Last year, the Sundarbans gained international notoriety when a tiger snatched a man from his boat and dragged his body off into the forest. And while tigers have long threatened the security of humans in the region, environmental changes are causing a sharp uptick in the number of cattle, livestock and people killed by the cats in recent years.
Accounts vary, but tigers have reportedly attacked dozens of men and women as they fish, crab or hunt for wild honey — common agricultural pursuits in the region. In some years, the animals — estimated to number around 350 locally — have killed as many as 60 people in the region.
While scarcity of water creates problems for both man and beast in Soma's village, monsoon season creates its own set of dangers. Soma says, "Excess water overfills the lakes, ponds and the rivers. Along with the overflowing banks of the rivers come crocodiles."
Just weeks before our visit, in fact, a woman and her husband were fishing nearby. A crocodile attacked the woman and carried her off.
Inhabited by tigers and crocodiles (plus one of the world's most venomous snakes, the cobra), it's hard to imagine a more hostile place to live than the Sundarbans. But, for sponsored children, the biggest threats don't even come from wild beasts.
Disease, parasitic infections, hunger and illiteracy pose much more critical dangers to children's and youths' futures. But help from CI has significantly minimized the risk from these perils.
Gita Maiti, a social worker who focuses on health and nutrition and has worked with CI for the last 14 years, says poverty was at its worst prior to CI's arrival.
"When CI came with its sponsorship program," Gita remembers, "things began to change. Day after day, teams would go out to meet people, talk to them on healthy practices and habits. Then tube-wells [pipes bored into underground aquifers] for safe drinking water were constructed."
Soma's mother, Alpana, recalls life before CI. "We had to walk a very long distance to fetch water," she says. It was difficult to carry heavy loads of the liquid. And the inconvenience, coupled with villagers' omnipresent fear of tiger and crocodile attacks, led families to use nearby — tainted — water.
Soma adds, "We would wash our clothes in the pond, bathe, wash utensils, bathe the cattle and goats, and also use it to wash our vegetables, rice and cook with that water. Due to this, we suffered a lot from various diseases like jaundice, stomach upsets, diarrhea and pain."
CI's tube-wells brought immediate access to improved water, plus some unexpected benefits. Specifically, these wells have become a source of joy for nearby residents – a gathering spot for women on their daily errands, a play area for children and a source of cool relief during the hot summer months.

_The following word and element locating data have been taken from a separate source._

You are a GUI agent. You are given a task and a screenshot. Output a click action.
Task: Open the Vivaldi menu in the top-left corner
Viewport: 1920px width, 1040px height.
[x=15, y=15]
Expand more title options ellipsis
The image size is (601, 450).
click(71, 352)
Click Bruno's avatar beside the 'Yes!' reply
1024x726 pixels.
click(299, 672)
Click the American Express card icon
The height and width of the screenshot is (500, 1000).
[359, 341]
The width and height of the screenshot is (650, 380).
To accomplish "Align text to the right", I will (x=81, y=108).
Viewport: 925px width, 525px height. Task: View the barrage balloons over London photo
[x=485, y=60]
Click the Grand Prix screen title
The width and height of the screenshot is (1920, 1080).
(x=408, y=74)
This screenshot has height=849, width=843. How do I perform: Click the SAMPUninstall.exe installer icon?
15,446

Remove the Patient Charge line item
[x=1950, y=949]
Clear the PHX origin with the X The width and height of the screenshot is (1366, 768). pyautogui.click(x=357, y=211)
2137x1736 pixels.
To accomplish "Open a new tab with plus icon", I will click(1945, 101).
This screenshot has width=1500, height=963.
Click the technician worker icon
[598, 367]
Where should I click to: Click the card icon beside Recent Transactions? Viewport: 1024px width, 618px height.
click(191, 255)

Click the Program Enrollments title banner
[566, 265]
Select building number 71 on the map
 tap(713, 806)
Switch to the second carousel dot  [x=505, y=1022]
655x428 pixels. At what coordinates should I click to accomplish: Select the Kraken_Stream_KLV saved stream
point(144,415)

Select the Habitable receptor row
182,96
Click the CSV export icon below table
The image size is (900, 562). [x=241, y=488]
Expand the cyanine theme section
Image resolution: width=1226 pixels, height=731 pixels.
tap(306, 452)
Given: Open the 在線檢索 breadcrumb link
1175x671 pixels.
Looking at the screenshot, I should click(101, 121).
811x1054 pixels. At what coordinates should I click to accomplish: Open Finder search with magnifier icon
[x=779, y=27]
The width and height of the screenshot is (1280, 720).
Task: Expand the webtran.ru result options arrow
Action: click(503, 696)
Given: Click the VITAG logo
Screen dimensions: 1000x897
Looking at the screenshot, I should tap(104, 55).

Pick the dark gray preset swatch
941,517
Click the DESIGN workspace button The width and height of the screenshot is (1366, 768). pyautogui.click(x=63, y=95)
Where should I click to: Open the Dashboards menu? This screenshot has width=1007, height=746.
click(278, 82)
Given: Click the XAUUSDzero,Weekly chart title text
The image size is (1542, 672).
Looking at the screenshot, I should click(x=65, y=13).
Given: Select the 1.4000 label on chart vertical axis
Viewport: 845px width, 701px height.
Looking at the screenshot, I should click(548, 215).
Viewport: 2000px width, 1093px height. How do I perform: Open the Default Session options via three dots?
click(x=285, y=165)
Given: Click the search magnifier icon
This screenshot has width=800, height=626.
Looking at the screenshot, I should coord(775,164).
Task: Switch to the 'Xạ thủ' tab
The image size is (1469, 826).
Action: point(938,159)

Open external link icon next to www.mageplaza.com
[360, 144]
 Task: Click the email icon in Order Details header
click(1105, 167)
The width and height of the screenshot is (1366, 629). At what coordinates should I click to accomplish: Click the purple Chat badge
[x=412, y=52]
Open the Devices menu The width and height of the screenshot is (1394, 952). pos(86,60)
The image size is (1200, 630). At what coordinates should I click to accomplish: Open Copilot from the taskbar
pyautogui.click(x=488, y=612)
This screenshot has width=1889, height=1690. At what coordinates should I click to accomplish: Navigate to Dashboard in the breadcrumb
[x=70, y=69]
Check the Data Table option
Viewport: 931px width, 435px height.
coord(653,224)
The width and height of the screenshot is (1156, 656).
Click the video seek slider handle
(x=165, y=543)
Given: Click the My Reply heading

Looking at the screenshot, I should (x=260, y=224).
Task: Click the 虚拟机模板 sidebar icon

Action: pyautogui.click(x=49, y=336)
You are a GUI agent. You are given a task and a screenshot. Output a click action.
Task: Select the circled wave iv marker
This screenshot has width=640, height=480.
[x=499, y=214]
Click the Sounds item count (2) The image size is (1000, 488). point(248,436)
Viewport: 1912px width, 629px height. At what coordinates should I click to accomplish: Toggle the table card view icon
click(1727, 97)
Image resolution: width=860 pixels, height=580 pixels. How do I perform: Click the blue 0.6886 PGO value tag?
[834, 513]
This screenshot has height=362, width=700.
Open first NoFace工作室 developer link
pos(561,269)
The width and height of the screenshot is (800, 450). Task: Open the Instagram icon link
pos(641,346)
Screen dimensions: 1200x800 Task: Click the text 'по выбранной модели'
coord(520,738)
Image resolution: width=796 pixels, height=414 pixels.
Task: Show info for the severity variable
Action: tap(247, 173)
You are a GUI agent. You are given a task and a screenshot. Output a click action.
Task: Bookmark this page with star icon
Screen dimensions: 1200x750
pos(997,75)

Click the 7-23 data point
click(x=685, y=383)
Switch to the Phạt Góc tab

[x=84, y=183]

Latrines are another infrastructure investment CI has made in the area, as well as introducing sanitation-focused educational lessons.
Youth have taken the lead in these efforts by teaching villagers about the dangers of open defecation, and antiparasite lessons have reinforced the importance of hand-washing and other sanitary habits. To make these endeavors even more worthwhile, CI provided water filters to sponsored families. Having such supplies in their homes helps ensure drinking water is safe.
Today, CI's efforts have helped limit the risk from wild animals while offering stepping stones across the water of poverty. Soma says she's blessed simply to feel better. Alpana, though, looks at the bigger picture: "The most important change which has come about is that we and our children do not suffer from water-borne diseases. Children are able to attend school regularly. It is such a delight, and I am so happy!"